Constraint grammar

Last updated

Constraint grammar (CG) is a methodological paradigm for natural language processing (NLP). Linguist-written, context-dependent rules are compiled into a grammar that assigns grammatical tags ("readings") to words or other tokens in running text. Typical tags address lemmatisation (lexeme or base form), inflexion, derivation, syntactic function, dependency, valency, case roles, semantic type etc. Each rule either adds, removes, selects or replaces a tag or a set of grammatical tags in a given sentence context. Context conditions can be linked to any tag or tag set of any word anywhere in the sentence, either locally (defined distances) or globally (undefined distances). Context conditions in the same rule may be linked, i.e. conditioned upon each other, negated, or blocked by interfering words or tags. Typical CGs consist of thousands of rules, that are applied set-wise in progressive steps, covering ever more advanced levels of analysis. Within each level, safe rules are used before heuristic rules, and no rule is allowed to remove the last reading of a given kind, thus providing a high degree of robustness.

Contents

The CG concept was launched by Fred Karlsson in 1990 (Karlsson 1990; Karlsson et al., eds, 1995), and CG taggers and parsers have since been written for a large variety of languages, routinely achieving accuracy F-scores for part of speech (word class) of over 99%. [1] A number of syntactic CG systems have reported F-scores of around 95% for syntactic function labels. CG systems can be used to create full syntactic trees in other formalisms by adding small, non-terminal based phrase structure grammars or dependency grammars, and a number of Treebank projects have used CG for automatic annotation. CG methodology has also been used in a number of language technology applications, such as spell checkers and machine translation systems.

Rule syntax and format

A Constraint Grammar parser expects as its input a stream of morphologically analysed tokens, typically produced by a Finite-state transducer-based analyser (common ones are the Xerox tools twolc/lexc/xfst, HFST or Apertium's lttoolbox). Each token may be ambiguous and have many readings, the surface form with all its readings is called a cohort. Below is a possible example analysis of ", and X was like “" in the input format expected by VISL CG-3:

"<,>"  "," cm "<and>"  "and" conj "<X>"  "X" num pl  "X" noun prop "<was>"  "be" verb past p1 sg  "be" verb past p3 sg "<like>"  "like" adj  "like" subj  "like" pr  "like" verb inf  "like" verb pres  "like" verb imp "<“>"  "“" lquot 

This snippet shows 5 cohorts, each with one or more readings. The surface wordforms are in "<anglequotes>" while the lemmas/baseforms are in regular "quotes" followed by an unquoted set of tags, and we see some cohorts have several readings, ie. are ambiguous ("<like>" being ambiguous between 6 readings). The job of the CG parser is now to 1) remove as many wrong readings as it is safe to do given the context, 2) optionally apply one or more syntactic function labels to each cohort (or even dependency relations) and 3) disambiguate the applied labels/relations.
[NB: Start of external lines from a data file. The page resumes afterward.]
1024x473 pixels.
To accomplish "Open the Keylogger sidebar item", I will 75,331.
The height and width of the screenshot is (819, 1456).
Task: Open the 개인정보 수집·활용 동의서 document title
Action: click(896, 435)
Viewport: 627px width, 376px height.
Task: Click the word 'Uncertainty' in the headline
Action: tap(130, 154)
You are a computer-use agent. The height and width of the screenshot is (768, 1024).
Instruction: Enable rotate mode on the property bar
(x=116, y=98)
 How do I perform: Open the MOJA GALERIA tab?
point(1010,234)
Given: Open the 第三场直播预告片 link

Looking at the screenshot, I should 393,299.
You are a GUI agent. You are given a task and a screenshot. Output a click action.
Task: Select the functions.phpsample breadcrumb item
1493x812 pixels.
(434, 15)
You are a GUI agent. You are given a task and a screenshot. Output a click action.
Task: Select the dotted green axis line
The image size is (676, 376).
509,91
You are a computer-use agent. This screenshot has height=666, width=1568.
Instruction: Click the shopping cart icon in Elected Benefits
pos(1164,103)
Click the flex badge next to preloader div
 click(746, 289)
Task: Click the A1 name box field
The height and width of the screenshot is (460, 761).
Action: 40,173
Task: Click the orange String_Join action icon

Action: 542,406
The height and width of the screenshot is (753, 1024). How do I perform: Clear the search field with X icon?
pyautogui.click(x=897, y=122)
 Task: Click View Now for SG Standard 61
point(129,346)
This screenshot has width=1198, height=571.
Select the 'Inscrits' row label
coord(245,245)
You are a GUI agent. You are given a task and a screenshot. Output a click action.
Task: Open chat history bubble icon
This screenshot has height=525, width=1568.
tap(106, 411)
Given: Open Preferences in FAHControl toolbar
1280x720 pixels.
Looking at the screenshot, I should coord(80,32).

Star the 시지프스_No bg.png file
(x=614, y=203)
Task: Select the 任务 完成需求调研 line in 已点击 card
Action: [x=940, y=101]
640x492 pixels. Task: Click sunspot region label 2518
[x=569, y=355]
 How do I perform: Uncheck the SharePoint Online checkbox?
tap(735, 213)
Below is an example rule (again in VISL CG-3 format) for picking the third person reading of "was" (by removing the first person reading), given that there is no first person pronoun to the left:

REMOVE (verb p1) IF    (0C (verb))   (NEGATE *-1 (prn p1)) ; 

Here (verb p1) is a set of tags (order doesn't matter) that must match the reading we're removing. After IF follows a list of zero or more constraints, the first one says that in this cohort (position 0), all readings (the qualifier C, for Careful) have the tag verb. The second constraint says that if there is a cohort that is at least one word to the left (position *-1, the * meaning we may go further than one word and - meaning left) and that cohort is a first person pronoun, then the constraint does *not* match (NEGATE).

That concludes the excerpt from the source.